- What is asked:
Put the rows from the one containing "Toggle the unbind icon on input0 dataset" through the one containing "Choose the PL610", both included, into a Markdown table with the columns "No." and "Text", numbering each row and leaving out blank ones.

- Source material:

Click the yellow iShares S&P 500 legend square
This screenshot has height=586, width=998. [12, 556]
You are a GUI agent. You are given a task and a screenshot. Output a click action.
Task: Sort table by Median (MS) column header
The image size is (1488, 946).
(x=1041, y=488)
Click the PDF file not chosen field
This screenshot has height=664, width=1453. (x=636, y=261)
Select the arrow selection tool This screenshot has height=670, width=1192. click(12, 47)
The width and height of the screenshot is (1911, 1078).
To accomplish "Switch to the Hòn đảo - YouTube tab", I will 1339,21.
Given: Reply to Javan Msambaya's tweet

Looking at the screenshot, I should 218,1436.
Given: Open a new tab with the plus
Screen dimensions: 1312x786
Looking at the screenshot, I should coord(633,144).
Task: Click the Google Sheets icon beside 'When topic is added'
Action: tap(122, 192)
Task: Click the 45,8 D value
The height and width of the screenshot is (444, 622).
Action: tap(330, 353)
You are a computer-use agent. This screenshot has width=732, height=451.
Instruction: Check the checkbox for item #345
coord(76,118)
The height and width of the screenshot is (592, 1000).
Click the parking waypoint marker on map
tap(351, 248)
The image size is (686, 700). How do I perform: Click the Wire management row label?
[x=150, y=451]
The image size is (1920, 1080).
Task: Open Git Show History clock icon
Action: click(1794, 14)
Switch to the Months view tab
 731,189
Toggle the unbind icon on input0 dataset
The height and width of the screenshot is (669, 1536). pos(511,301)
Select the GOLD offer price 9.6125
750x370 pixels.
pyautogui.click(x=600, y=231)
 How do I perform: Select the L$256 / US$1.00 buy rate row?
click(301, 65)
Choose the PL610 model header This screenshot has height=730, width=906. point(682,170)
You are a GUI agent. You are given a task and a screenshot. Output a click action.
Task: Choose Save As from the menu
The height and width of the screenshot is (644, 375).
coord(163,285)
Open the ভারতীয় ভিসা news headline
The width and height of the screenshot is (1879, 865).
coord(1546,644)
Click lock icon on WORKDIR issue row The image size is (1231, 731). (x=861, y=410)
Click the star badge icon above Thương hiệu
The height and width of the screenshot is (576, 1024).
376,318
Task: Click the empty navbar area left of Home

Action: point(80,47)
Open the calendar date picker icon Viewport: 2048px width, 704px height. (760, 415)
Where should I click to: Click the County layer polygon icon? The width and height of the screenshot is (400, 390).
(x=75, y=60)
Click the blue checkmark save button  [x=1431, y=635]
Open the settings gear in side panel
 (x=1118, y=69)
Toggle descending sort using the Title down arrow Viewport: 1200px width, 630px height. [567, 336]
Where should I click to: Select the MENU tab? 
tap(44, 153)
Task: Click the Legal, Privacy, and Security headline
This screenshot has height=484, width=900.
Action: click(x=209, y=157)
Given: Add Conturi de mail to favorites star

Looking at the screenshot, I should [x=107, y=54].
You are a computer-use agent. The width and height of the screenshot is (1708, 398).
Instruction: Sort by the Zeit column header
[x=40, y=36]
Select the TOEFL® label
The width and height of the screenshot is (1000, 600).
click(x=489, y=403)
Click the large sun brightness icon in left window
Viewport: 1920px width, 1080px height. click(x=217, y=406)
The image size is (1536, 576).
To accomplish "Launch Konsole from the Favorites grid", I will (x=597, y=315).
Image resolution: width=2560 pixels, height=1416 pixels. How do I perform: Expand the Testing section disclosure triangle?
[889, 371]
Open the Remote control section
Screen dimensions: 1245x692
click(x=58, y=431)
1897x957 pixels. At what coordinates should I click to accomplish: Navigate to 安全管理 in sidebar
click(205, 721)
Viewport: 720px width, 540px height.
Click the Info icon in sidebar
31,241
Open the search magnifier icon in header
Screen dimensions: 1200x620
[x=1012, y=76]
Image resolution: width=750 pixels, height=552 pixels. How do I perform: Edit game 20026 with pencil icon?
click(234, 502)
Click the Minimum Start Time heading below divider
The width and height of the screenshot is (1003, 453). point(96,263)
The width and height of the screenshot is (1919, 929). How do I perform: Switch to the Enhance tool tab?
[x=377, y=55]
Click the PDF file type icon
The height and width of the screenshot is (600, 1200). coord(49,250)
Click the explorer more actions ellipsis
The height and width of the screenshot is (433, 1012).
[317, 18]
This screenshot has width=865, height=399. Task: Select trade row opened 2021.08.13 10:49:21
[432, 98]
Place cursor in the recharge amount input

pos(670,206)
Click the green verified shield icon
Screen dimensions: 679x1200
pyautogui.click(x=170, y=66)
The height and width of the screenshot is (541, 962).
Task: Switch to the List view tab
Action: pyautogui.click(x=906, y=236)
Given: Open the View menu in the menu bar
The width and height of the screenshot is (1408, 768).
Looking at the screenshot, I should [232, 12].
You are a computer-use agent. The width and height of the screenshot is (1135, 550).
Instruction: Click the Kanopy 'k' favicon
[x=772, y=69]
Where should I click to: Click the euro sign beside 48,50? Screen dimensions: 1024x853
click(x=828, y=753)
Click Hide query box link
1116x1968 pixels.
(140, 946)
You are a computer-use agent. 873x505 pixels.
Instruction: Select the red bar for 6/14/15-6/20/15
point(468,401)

- Correct response:
| No. | Text |
|---|---|
| 1 | Toggle the unbind icon on input0 dataset |
| 2 | The height and width of the screenshot is (669, 1536). pos(511,301) |
| 3 | Select the GOLD offer price 9.6125 |
| 4 | 750x370 pixels. |
| 5 | pyautogui.click(x=600, y=231) |
| 6 |  How do I perform: Select the L$256 / US$1.00 buy rate row? |
| 7 | click(301, 65) |
| 8 | Choose the PL610 model header This screenshot has height=730, width=906. point(682,170) |